Opgeslagen gegevens:
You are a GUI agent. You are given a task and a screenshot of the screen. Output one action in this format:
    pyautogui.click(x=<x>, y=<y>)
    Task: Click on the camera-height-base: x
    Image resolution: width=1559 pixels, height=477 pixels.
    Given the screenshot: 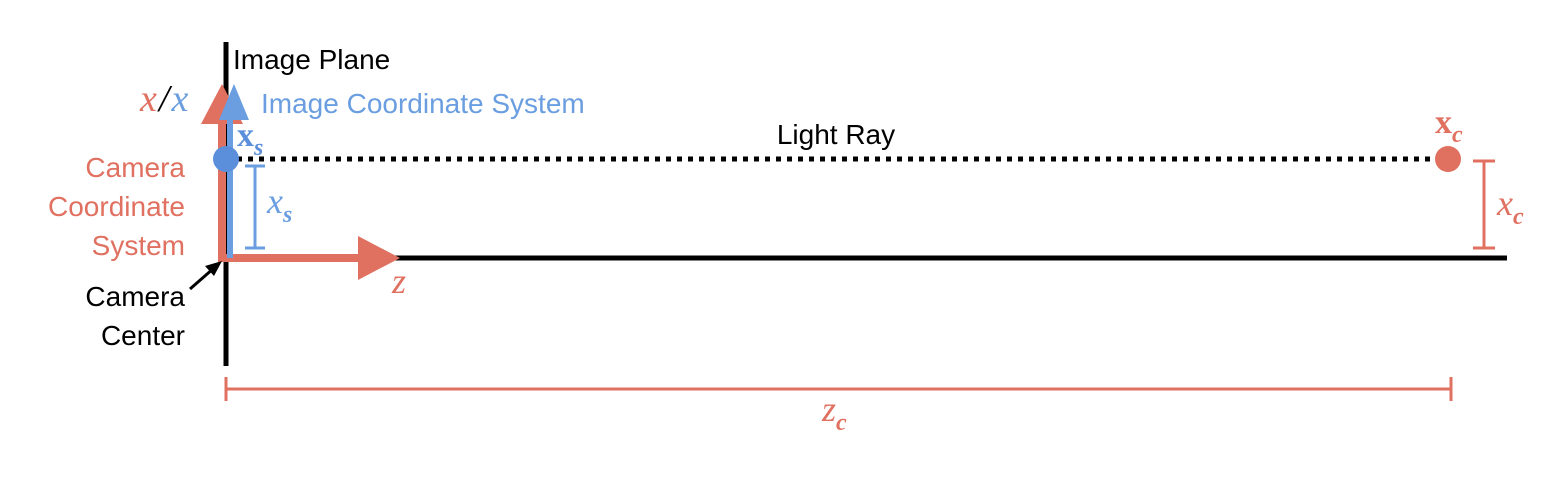 What is the action you would take?
    pyautogui.click(x=1504, y=203)
    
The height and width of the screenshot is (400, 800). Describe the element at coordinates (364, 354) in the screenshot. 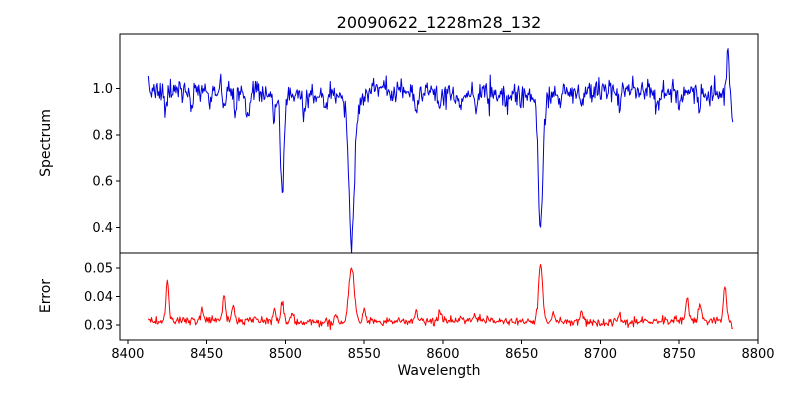

I see `x-tick-label: 8550` at that location.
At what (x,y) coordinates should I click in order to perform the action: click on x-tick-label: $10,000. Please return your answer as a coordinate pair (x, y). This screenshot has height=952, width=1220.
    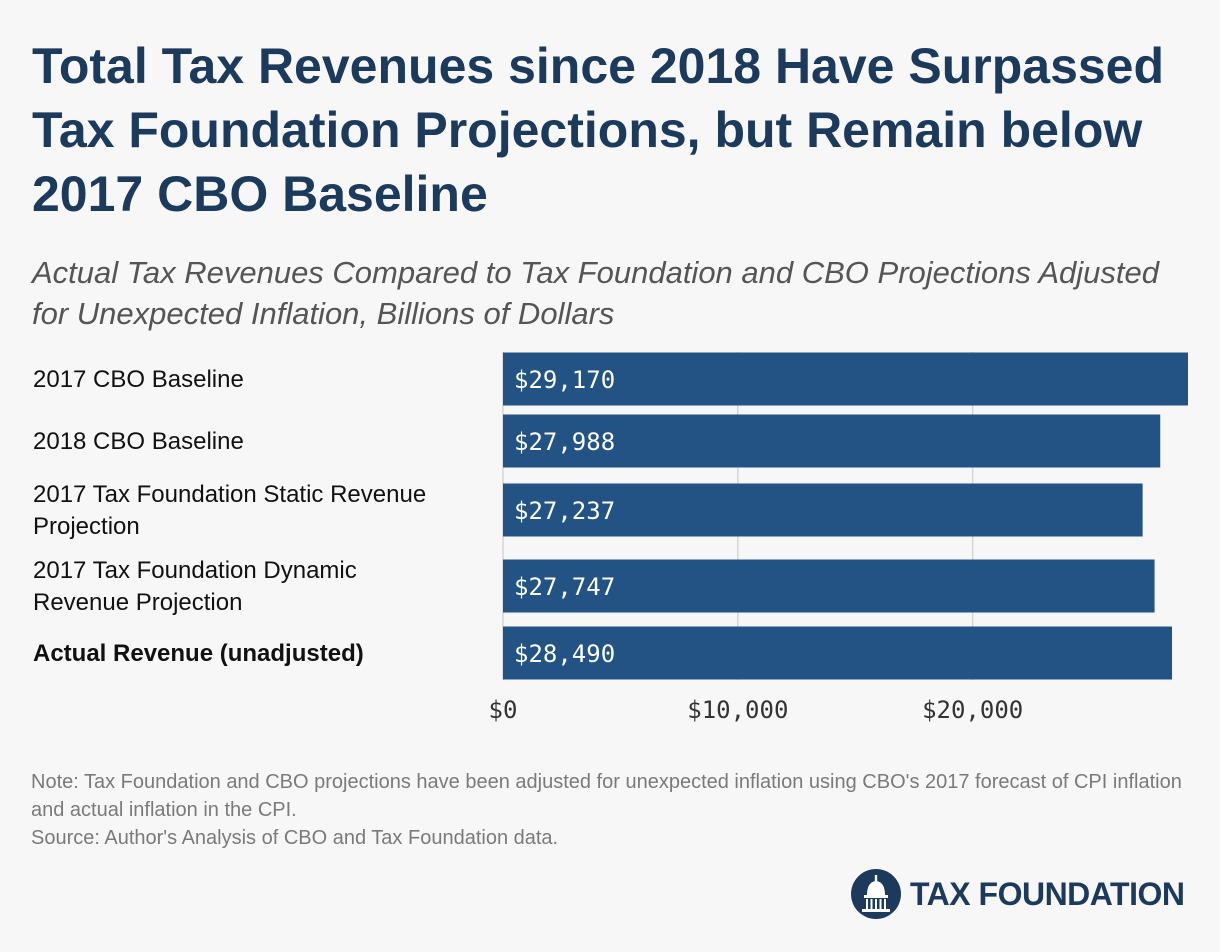
    Looking at the image, I should click on (738, 710).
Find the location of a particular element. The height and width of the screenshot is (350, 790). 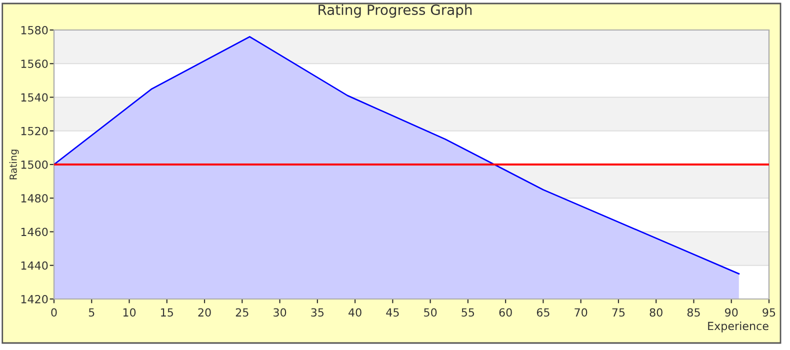

x-tick-label: 95 is located at coordinates (769, 312).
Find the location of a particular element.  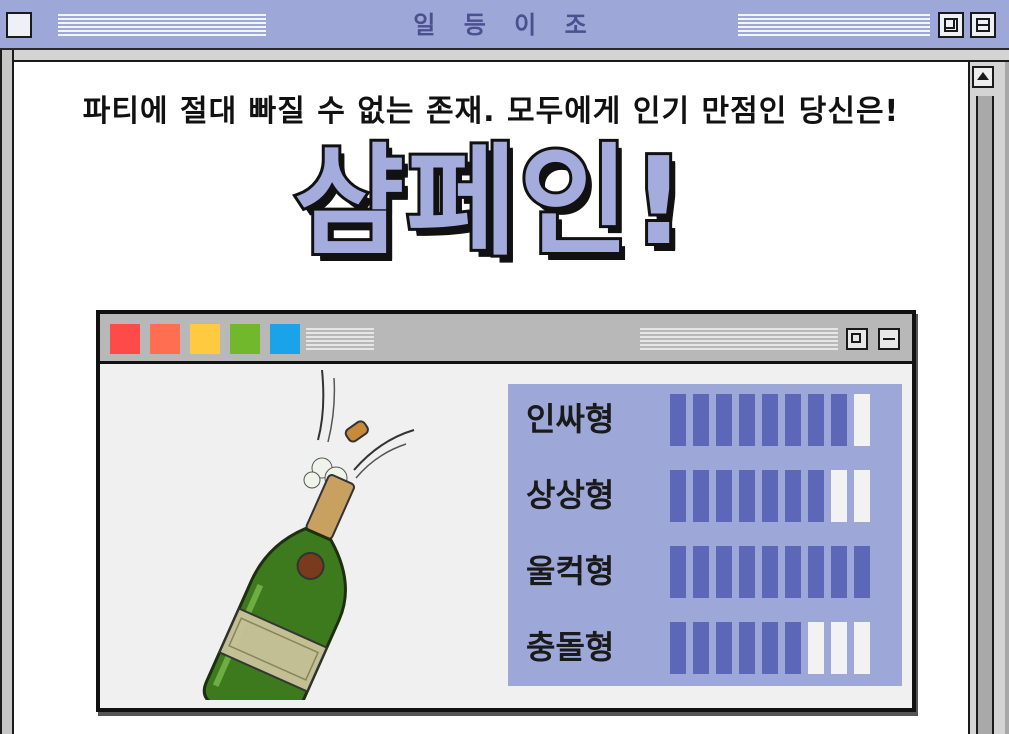

stat-label: 인싸형 is located at coordinates (570, 419).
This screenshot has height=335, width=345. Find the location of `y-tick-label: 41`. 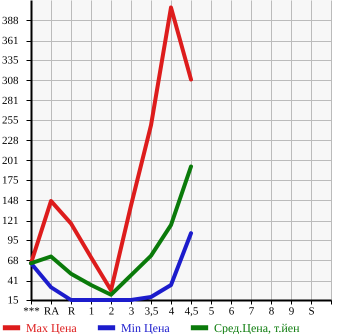

y-tick-label: 41 is located at coordinates (13, 281).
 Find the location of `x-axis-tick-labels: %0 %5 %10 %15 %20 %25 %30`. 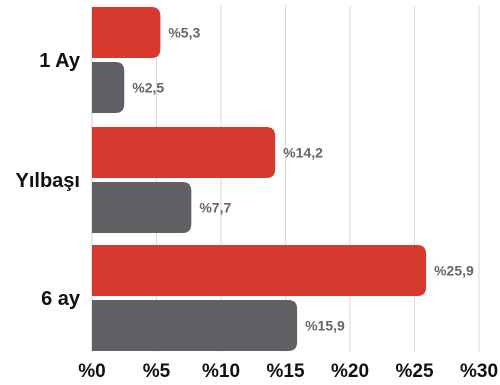

x-axis-tick-labels: %0 %5 %10 %15 %20 %25 %30 is located at coordinates (288, 372).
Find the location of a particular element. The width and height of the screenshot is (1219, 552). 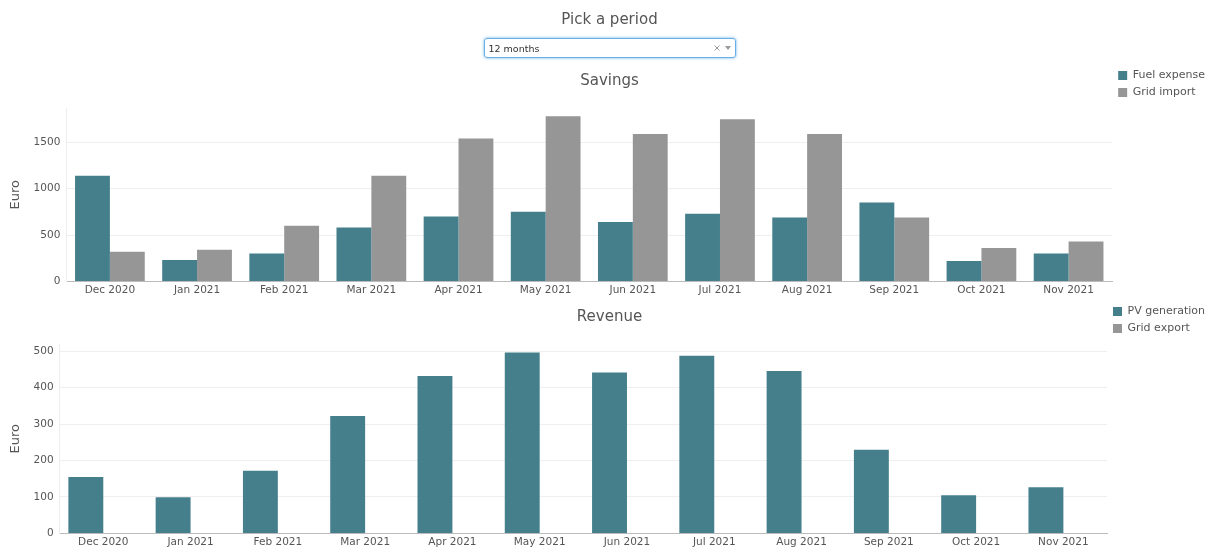

text: 12 months is located at coordinates (514, 48).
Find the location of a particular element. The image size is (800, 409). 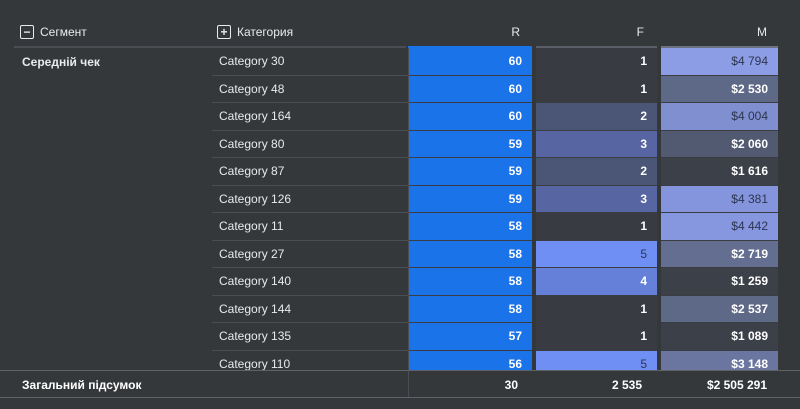

m-value-cell: $4 381 is located at coordinates (720, 199).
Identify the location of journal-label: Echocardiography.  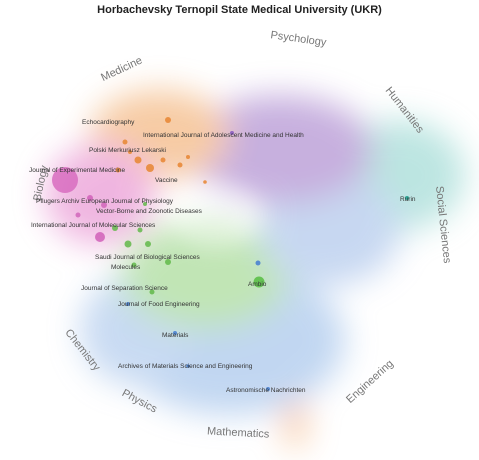
(108, 122).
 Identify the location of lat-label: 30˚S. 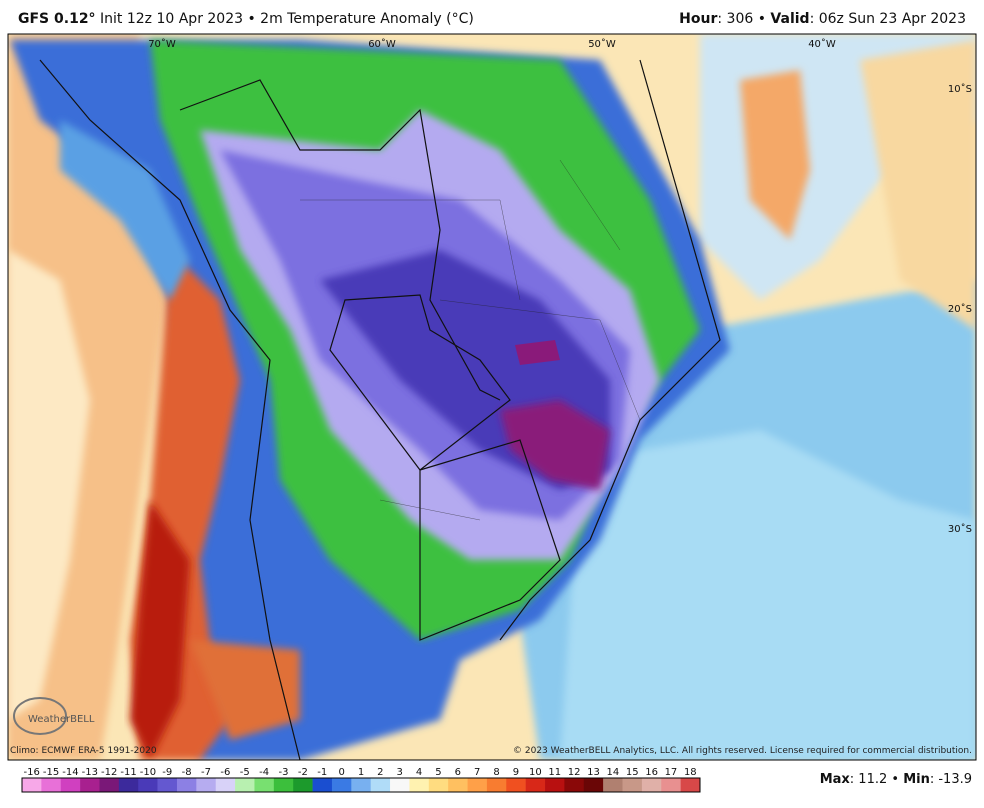
(960, 529).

▶ _Opdracht_: Herhaal woord voor woord de regels uit de gegevens hierboven, van de regel met "The height and width of the screenshot is (400, 800)." tot en met de regel met "x-tick-label: 95 is". Laat de afbeeldingen weg.

▶ _Antwoord hieronder_:
The height and width of the screenshot is (400, 800). Describe the element at coordinates (364, 354) in the screenshot. 

I see `x-tick-label: 8550` at that location.
At what (x,y) coordinates should I click in order to perform the action: click on x-tick-label: $10,000. Please return your answer as a coordinate pair (x, y). This screenshot has height=952, width=1220.
    Looking at the image, I should click on (738, 710).
Find the location of a particular element. The height and width of the screenshot is (350, 790). 

x-tick-label: 95 is located at coordinates (769, 312).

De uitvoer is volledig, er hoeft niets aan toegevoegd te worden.